*Selection:*
NativeArray vs DynamicBuffer : Which access data faster?

Antypodish · Nov 17, 2018

Well, I know similar topics has been discussed over.
But I would like have NativeArray and DynamicBuffer little confirmation.

In one example, lets say I have NativeArray with some values. And per entity I access data with index offset.
In other example I have entities with DynamicBuffer instead.
In either example I can access same data.

While we know buffer is more flexible, do actually accessing data via NativeArray is faster, than buffer?
If anyone knows?

fholm · Nov 17, 2018

If you are talking purely about read/write performance when get/set:ing indices, then NativeArray<T> is faster because it need to do less.

Edit: Most likely not by much tho.

Antypodish · Nov 17, 2018

I suspect difference will be minimal.

But I think, because in job for DynamicBuffer to get data I need first fetch array from entity

Code (CSharp):

DynamicBuffer <SomeBufferElement> someDynamicBuffer = someBufferElement [entity] ;

Then I use index.
Which is adds extra step, in comparison to NativeArray.

Unless accessing entity buffer array is somehow optimized. I.e. with Burst.

I am trying establish best performant route, as I do expect have many iterations in job, accessing different elements in array.

fholm · Nov 17, 2018

Antypodish said: ↑

I suspect difference will be minimal.

But I think, because in job for DynamicBuffer to get data I need first fetch array from entity

Code (CSharp):

DynamicBuffer <SomeBufferElement> someDynamicBuffer = someBufferElement [entity] ;

Then I use index.
Which is adds extra step, in comparison to NativeArray.

*Supplied entries:*
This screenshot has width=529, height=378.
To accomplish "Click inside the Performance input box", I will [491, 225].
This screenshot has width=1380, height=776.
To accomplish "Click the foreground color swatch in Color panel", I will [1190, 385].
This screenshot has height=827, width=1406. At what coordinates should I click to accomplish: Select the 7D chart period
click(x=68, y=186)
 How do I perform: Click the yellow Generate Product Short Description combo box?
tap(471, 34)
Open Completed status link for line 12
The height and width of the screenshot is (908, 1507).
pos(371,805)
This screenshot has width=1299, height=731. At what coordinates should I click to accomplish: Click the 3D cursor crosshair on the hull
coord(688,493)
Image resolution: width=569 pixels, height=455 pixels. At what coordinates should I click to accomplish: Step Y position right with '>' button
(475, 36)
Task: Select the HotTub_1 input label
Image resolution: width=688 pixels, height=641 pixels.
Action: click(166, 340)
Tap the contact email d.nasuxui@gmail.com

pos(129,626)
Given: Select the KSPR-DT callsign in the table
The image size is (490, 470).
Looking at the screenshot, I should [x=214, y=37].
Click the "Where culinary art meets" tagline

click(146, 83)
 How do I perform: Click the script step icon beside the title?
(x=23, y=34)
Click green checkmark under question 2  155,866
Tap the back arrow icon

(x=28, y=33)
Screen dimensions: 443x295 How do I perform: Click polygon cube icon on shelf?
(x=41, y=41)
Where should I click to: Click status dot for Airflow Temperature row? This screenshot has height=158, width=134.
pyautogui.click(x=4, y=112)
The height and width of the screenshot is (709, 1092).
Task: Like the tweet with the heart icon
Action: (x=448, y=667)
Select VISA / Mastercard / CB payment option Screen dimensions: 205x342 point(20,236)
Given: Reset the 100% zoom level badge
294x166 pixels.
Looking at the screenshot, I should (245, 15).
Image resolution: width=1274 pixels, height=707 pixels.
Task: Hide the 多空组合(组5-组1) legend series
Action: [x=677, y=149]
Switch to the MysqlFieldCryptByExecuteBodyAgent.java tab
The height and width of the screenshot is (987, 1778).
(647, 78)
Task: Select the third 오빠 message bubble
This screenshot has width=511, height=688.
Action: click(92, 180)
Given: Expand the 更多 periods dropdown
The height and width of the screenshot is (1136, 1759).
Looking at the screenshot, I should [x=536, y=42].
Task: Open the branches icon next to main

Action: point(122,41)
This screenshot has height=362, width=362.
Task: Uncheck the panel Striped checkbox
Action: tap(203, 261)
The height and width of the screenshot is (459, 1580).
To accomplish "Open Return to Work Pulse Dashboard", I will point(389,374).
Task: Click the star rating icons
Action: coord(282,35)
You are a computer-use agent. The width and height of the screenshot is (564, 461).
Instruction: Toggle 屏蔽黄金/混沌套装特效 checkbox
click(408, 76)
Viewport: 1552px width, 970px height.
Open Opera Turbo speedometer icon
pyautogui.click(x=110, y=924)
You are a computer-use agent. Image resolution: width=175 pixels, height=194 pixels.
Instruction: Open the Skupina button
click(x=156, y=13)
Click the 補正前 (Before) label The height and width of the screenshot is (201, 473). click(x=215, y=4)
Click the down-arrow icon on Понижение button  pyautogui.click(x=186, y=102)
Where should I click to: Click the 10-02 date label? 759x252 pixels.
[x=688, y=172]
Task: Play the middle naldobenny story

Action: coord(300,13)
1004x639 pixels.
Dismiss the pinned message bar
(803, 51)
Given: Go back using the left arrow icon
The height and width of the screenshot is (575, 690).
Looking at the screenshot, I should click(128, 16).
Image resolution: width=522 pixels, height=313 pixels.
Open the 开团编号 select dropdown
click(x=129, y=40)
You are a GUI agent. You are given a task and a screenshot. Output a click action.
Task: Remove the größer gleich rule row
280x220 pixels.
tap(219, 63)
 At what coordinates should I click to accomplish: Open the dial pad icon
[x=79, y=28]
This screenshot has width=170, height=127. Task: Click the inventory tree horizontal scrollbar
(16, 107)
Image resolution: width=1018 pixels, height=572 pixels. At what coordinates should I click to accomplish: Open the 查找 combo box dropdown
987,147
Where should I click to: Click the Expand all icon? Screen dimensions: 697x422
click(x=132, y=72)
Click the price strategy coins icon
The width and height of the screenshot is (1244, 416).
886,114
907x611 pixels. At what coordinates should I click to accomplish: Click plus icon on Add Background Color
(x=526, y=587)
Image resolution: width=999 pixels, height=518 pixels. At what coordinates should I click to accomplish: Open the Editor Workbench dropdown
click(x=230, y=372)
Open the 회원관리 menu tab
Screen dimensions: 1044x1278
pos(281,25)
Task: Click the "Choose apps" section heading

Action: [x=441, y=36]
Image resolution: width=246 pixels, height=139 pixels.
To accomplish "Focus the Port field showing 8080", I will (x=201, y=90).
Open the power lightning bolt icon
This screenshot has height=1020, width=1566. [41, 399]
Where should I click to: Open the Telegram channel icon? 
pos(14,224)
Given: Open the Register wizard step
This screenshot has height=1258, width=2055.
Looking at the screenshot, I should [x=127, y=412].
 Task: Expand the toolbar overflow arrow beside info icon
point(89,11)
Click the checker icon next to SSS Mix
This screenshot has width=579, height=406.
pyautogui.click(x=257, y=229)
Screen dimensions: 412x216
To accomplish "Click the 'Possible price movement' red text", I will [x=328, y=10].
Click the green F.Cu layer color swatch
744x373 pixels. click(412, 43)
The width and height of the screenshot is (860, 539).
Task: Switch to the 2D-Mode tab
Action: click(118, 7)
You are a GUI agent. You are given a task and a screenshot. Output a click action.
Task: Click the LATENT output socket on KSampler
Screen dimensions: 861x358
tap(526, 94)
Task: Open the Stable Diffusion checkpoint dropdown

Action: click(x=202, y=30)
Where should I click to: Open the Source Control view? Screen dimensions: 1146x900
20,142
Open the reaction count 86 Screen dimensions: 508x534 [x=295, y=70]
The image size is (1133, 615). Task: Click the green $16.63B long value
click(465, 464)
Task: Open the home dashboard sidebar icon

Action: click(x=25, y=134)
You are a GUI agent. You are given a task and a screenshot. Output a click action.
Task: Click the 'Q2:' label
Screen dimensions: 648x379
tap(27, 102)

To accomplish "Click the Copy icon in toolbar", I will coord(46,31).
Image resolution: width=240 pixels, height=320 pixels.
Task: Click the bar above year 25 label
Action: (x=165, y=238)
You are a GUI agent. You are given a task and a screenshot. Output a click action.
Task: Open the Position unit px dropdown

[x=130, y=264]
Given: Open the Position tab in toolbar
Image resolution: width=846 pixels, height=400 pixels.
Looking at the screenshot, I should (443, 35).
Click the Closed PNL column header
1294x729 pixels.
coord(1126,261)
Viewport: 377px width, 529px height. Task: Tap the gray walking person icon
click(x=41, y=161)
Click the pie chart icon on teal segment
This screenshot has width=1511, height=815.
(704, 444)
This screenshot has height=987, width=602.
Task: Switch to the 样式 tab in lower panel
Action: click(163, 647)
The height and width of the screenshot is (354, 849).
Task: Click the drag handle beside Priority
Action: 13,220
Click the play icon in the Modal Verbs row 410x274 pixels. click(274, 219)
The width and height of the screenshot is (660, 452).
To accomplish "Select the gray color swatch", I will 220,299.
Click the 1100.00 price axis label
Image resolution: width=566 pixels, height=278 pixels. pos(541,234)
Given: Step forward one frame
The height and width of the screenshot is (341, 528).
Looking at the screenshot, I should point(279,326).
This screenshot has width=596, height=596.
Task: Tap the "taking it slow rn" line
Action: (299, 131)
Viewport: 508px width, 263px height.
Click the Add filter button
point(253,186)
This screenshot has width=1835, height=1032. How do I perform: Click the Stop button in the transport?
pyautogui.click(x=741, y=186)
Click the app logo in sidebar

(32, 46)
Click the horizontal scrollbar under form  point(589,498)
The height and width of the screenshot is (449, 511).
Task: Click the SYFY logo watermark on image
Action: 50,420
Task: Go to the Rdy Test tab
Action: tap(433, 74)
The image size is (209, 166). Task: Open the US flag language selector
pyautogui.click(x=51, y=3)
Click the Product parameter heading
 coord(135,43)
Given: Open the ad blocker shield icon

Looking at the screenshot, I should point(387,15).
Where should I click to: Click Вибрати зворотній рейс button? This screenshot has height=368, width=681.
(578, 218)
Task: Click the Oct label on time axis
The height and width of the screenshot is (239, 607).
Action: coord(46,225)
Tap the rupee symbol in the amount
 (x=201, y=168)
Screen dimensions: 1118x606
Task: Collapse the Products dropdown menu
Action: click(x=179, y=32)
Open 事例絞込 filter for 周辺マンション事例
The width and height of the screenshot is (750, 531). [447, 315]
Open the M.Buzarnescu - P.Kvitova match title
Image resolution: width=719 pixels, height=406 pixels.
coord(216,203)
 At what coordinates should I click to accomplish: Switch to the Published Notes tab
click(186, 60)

*To be done:*
- a) List, in order, the author of each post in the thread on NativeArray versus DynamicBuffer.
- b) In the thread on NativeArray versus DynamicBuffer, rewrite the paragraph beginning "In one example, lets say I have NativeArray" as a short bulleted list that keeps its main facts.
- c) Resume the thread on NativeArray versus DynamicBuffer from its final line.
The items are not required for this work.

*Final answers:*
- a) Antypodish, fholm, Antypodish, fholm

- b)
- First case: a NativeArray holds the values, and each entity reads its data through an index offset.
- Second case: the entities carry a DynamicBuffer instead.
- The same data can be accessed in both cases.

- c)
Unless accessing entity buffer array is somehow optimized. I.e. with Burst.

I am trying establish best performant route, as I do expect have many iterations in job, accessing different elements in array.
Click to expand...

Generally speaking in most languages a regular flat array that's not trying to add any abstraction on top is always going to be the fastest

Antypodish · Nov 17, 2018

Yep. you are right.
I perhaps will stay with my arrays.
I was thinking maybe convert to buffer, for better flexibility. But is not big deal, since I don't need flexibility often.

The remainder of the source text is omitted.